--- What to do ---
Scale the material below from the line that has "You are a GUI" through the line that has "Instruction: Tap the", multiplying every click coordinate in the answers by 0.4, rounding to whole numbers with halves rounded up, and leaving the requests and all other text unchanged. Give only those lines, with the pictures left out.

--- Available records ---

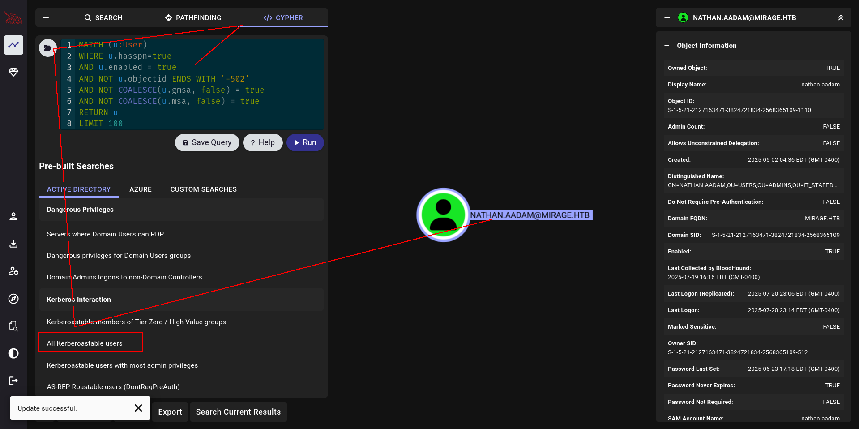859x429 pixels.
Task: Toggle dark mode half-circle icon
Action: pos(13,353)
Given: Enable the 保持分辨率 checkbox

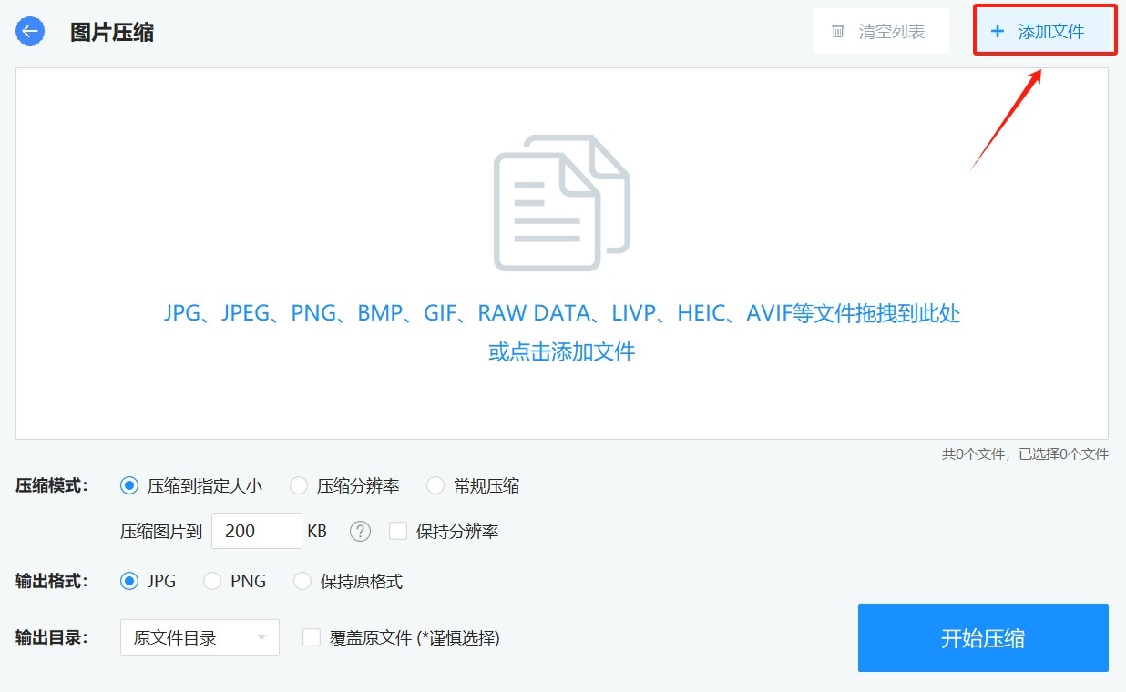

* * *

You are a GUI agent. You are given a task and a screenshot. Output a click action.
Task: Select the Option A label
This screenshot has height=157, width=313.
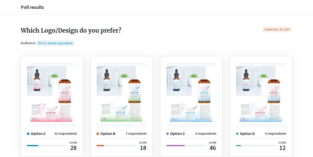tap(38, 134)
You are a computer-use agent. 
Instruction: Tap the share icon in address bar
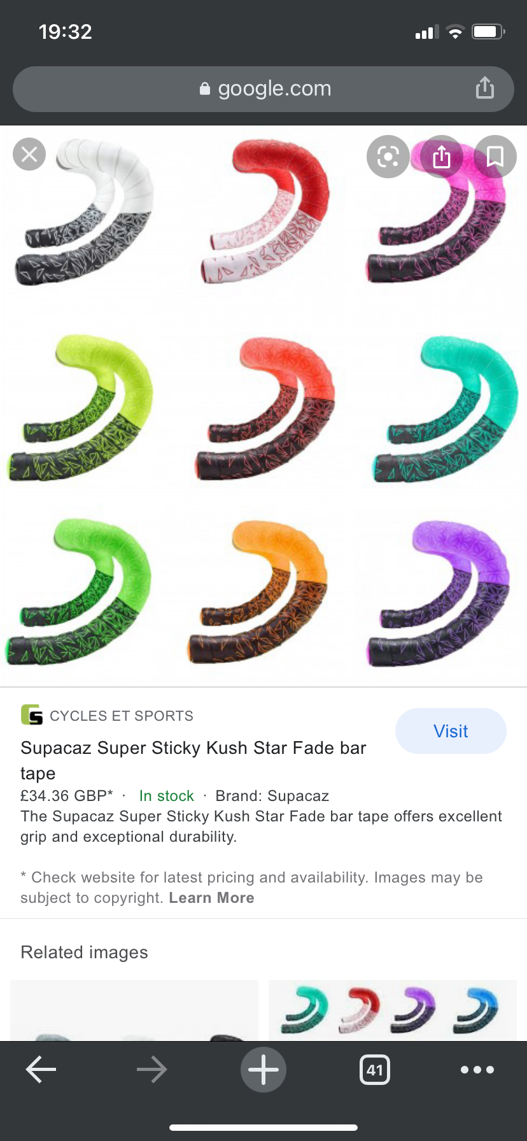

--- Full output ---
You are a GUI agent. You are given a task and a screenshot. Output a click action.
Task: Select the Option A label
This screenshot has height=157, width=313.
tap(15, 54)
You are a computer-use agent. 
Instruction: Tap the share icon in address bar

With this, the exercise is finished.